John McCarthy was a computer and cognitive scientist most notable for his great contributions in the field of artificial intelligence, where he is considered as one of the founders. He also coined the term “artificial intelligence” and developed Lisp, one of the earliest programming languages, which is favored for use in AI research. He received the Turing Award for his contributions in AI, the Kyoto Prize and the United States National Medal of Science, among many other honors and accolades.
Techopedia Explains John McCarthy
John McCarthy was computer scientist born in Boston, Massachusetts in 1927. He graduated two years early from high school and then was subsequently accepted at the California Institute of Technology in 1944 where received his BS in mathematics in 1948. It was here that he found his inspiration for his future endeavors, when he attended a lecture by John von Neumann. In 1951, he received his PhD in mathematics from Princeton University. He then became an assistant professor at Dartmouth in 1955 and an MIT Research Fellow the following year. In 1962, McCarthy finally became a full professor at Stanford University where he stayed until his retirement in 2000. He passed away on October 24, 2011.
John McCarthy is considered as one of the “founding fathers” of artificial intelligence, and was actually the one who coined the term. He also organized the now famous Dartmouth Conference in 1956, which started artificial intelligence as an actual field of computing.
He joined the committee that developed ALGOL in 1956; this programming language was a very influential tool to the field of AI by introducing many new programming constructs that are still in use today. Shortly after, he invented the Lisp programming language, which became the go-to language for AI applications. He also invented the programming concept of “garbage collection” in order to solve various problems in Lisp; the concept is still in use today.

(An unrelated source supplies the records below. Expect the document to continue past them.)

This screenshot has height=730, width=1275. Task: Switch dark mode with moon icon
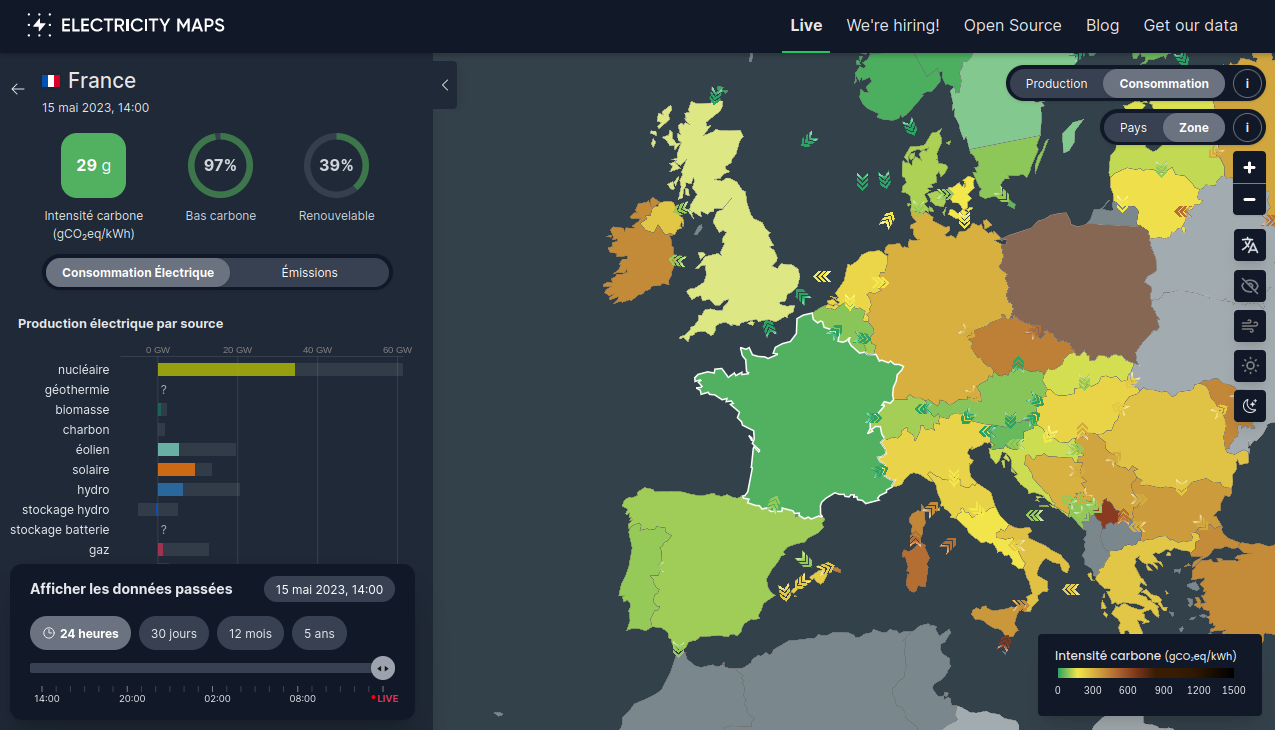(1249, 405)
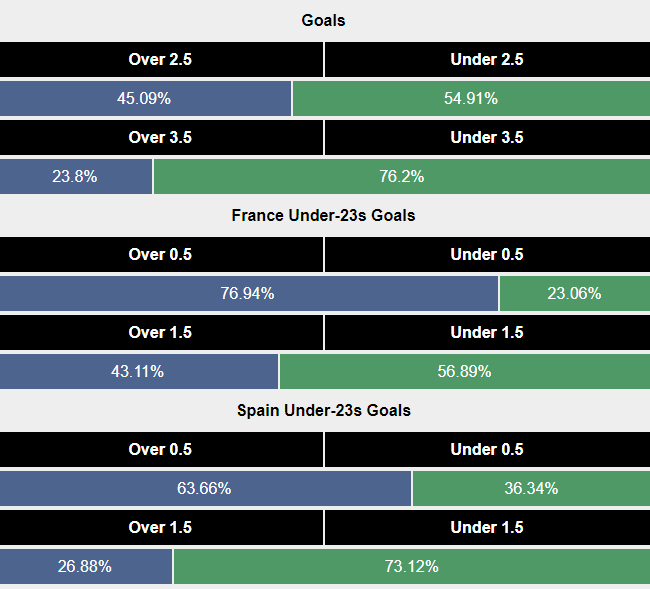Select the 26.88% blue bar segment
650x589 pixels.
(x=85, y=566)
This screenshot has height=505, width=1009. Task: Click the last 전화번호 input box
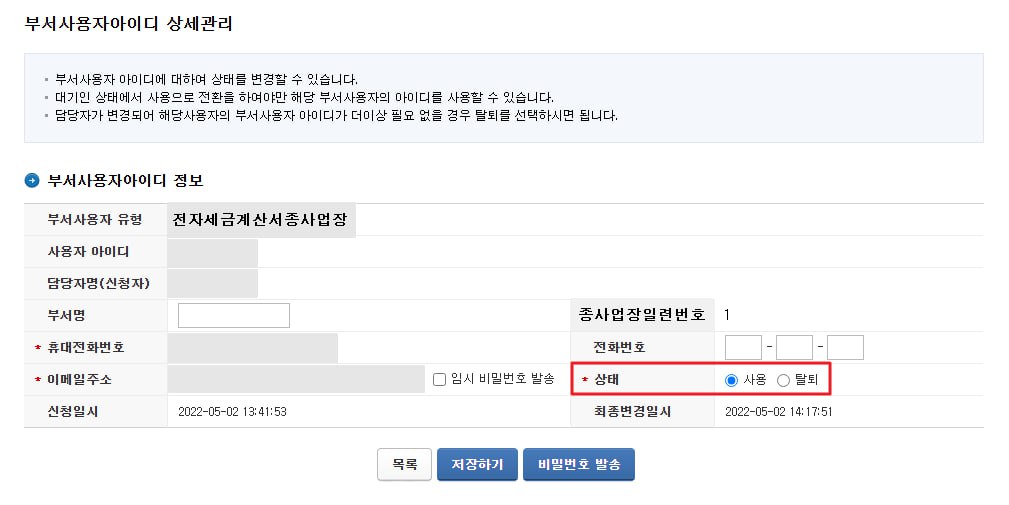tap(846, 347)
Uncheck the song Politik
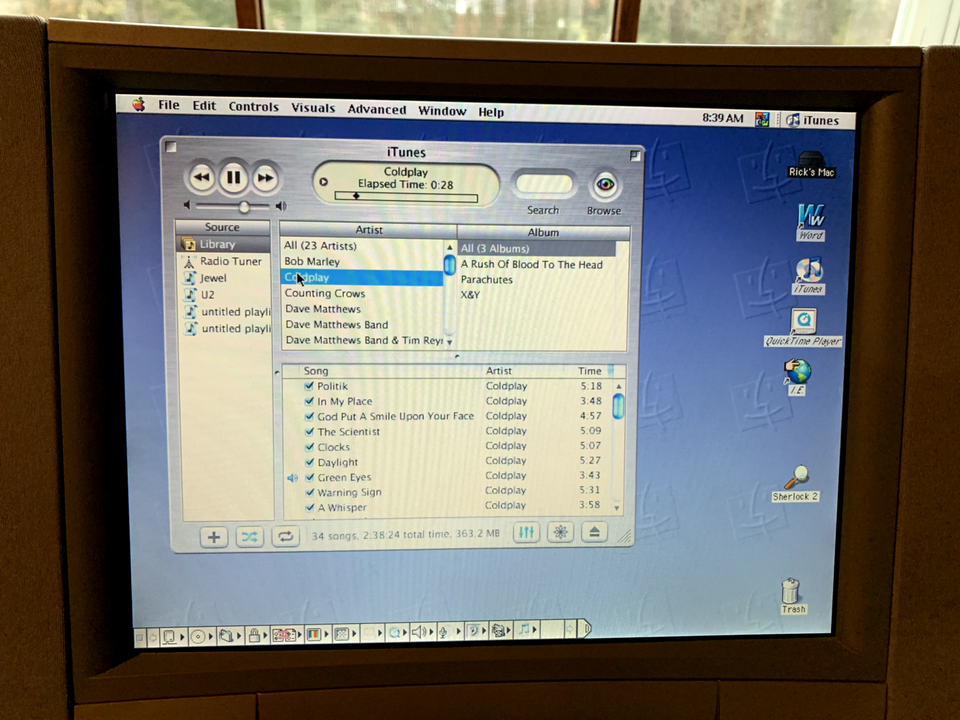960x720 pixels. [309, 386]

He helped inspire and set up Artificial Intelligence Laboratories: the Project on Mathematics and Computation (MAC) at MIT and the Stanford AI Laboratory. Then in 1961, he was the first to publicly suggest the idea of utility computing during a speech at a celebration for MIT’s centennial. The premise was that time-sharing technology could eventually result in computing power and even specific programs could be shared or sold through a utility business model, much like the way water and electricity are sold and distributed. Fifty or so years later, this idea is evident in modern servers and the concept of cloud computing.